Methods: Tissue specimens from 35 lung metastases of 33 randomly selected patients (23 men and 12 women) with renal cell carcinoma (RCC, n  =  8), sarcoma (n  =  10), colorectal carcioma (CRC, n  =  6), otolaryngologic carcinoma (OLC, n  =  4) and various (n  =  7), treated at our department have been collected and immunohistochemically tested for the expression of PDGFR α/β, VEGFR and EGFR, using the streptavidin-peroxidase technique and the following antibodies: VEGFR2 polyclonal (Fa Acris); PDGFR alpha polyclonal (Fa Dianova); PDGFR beta polyclonal (Fa Dianova); mouse anti-human EGFR monoclonal Klon 2-18C9 (Fa Dako). Semi-quantitative analysis of the stainings was performed independently by three examiners based on the DAKO scoring system (0–3, negative to strong, complete staining). None of the patients had been pre-treated with angiogenic inhibitors prior to metastasectomy.

Results: The table displays the frequency and intensity of receptor staining according to DAKO score in all pulmonary metastases. All metastases expressed PDGFR and EGFR in different intensities; the majority (86%) stained negative for VEGFR. The receptor analysis in primary tumours revealed positive staining for PDGFRα in 100%, PDGFRβ in 69%, VEGFR in 15% and EGFR in 55%. Comparison with tumour stage, tumour grading and nodal status did not reveal significant correlations.

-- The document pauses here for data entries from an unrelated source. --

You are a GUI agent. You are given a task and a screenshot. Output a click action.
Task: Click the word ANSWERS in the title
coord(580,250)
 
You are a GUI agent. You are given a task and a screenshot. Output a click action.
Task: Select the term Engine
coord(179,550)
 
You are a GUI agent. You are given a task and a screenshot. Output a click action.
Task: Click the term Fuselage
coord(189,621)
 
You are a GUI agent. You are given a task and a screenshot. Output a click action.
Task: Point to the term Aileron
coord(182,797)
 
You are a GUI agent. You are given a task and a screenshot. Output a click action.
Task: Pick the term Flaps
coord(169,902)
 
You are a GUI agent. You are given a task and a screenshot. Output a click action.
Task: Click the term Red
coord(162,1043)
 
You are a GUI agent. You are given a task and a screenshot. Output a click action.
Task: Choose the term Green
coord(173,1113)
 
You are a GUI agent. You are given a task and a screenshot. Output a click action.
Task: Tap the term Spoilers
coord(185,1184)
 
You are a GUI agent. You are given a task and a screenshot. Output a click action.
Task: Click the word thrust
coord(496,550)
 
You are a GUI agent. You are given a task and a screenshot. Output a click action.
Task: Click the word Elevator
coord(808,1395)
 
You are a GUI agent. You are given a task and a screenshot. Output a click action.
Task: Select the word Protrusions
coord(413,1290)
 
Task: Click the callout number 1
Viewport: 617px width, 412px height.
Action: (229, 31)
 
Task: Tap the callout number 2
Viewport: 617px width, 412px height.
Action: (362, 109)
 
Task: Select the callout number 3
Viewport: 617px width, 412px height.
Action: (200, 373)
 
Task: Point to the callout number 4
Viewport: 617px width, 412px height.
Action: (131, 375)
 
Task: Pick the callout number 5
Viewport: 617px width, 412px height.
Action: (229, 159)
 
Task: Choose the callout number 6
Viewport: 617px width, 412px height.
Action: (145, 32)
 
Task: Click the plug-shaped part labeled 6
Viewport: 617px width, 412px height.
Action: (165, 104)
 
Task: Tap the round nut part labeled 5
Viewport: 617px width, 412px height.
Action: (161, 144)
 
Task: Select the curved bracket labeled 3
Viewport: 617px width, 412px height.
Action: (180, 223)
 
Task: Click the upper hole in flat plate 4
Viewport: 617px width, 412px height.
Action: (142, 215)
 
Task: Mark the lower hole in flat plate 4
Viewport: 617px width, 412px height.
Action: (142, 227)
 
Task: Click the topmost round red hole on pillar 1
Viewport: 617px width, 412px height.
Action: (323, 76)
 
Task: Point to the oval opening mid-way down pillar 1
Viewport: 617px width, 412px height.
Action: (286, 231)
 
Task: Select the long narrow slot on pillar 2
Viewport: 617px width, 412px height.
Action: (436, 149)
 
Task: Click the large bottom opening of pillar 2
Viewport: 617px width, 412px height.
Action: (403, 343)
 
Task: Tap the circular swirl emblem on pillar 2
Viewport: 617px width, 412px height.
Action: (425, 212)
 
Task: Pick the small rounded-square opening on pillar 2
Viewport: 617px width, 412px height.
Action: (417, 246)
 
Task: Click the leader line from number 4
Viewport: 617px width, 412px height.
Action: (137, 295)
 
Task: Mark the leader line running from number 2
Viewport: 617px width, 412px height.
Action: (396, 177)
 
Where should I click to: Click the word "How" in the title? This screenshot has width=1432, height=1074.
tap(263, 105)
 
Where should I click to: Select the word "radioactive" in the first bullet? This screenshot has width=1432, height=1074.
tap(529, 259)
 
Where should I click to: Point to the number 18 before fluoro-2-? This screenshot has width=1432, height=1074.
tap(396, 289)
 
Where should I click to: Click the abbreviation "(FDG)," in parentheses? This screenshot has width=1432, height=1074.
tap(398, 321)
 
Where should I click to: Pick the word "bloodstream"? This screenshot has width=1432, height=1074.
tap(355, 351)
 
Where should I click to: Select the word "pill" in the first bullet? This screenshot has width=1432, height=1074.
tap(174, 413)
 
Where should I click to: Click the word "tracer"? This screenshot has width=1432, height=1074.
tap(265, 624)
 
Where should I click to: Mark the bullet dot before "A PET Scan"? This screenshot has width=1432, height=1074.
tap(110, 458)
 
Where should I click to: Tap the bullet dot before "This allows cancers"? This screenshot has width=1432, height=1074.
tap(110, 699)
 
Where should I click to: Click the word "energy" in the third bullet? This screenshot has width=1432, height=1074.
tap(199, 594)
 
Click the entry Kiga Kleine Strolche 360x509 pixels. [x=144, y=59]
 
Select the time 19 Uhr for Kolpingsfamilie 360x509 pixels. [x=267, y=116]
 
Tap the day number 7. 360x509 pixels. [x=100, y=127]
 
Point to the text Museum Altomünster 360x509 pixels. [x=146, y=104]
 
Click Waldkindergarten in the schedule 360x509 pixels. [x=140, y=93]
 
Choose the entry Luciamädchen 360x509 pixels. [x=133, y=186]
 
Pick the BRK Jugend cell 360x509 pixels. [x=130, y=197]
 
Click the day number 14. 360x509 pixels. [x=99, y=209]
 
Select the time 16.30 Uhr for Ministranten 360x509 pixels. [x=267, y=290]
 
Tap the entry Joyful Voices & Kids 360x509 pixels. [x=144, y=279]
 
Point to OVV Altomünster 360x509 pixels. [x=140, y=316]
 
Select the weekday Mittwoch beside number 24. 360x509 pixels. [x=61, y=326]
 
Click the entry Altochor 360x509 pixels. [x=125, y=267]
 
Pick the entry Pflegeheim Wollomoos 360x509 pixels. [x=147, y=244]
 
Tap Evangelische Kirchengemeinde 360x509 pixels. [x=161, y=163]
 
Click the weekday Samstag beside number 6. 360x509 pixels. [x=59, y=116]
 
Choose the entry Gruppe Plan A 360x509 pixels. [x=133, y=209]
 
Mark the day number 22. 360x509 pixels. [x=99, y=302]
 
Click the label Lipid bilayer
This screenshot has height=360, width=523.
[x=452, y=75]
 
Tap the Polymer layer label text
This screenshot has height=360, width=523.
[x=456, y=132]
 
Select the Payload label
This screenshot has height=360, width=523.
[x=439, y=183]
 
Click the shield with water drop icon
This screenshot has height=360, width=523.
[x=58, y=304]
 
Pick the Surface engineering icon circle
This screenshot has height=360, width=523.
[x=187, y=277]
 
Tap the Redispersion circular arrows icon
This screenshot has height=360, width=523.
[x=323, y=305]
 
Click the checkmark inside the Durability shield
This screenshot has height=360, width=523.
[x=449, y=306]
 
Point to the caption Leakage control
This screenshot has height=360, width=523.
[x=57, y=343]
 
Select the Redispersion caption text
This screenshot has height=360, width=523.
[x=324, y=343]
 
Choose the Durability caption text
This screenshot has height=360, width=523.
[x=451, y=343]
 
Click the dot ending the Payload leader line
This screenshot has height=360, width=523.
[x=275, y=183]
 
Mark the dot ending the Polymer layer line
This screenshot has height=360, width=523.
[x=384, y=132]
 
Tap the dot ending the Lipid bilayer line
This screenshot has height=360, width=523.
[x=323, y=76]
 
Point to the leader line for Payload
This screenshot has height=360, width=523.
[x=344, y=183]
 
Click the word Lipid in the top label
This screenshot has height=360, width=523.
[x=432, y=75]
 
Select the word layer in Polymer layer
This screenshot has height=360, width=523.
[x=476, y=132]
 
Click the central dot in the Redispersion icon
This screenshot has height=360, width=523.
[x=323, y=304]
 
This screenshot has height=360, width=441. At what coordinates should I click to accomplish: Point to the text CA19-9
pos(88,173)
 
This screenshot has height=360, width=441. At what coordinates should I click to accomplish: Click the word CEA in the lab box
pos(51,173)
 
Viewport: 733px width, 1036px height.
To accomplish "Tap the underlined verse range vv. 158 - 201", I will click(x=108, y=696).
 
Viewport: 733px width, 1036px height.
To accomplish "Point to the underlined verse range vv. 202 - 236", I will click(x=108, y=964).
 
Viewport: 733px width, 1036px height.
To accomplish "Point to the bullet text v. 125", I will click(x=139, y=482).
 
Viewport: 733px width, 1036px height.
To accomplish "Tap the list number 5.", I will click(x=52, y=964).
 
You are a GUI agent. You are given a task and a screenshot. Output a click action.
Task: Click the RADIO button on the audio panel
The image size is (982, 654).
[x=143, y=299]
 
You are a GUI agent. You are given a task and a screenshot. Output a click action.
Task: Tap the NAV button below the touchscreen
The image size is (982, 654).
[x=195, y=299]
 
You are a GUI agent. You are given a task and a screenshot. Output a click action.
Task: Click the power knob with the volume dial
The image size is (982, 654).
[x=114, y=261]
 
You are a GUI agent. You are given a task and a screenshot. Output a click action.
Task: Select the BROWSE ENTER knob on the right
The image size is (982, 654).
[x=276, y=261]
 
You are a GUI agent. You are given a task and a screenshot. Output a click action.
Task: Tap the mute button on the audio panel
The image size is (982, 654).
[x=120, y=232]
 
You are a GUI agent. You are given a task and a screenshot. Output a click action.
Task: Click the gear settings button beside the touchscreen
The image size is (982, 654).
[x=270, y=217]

Conclusion: Our investigation of a pilot character represents a “biomarker-based” analysis of pulmonary metastases of different primary tumours; surprisingly, the majority of metastases stained negative for VEGFR as did the corresponding primary tumours. We agree with the problem of the sample size being very heterogenous; nevertheless, we conclude that an immediate “tumour profiling” already at initial diagnosis and a following, primary and adjusted anti-angiogenic therapy should be considered as an emerging necessity in the light of an individualised tumour therapy.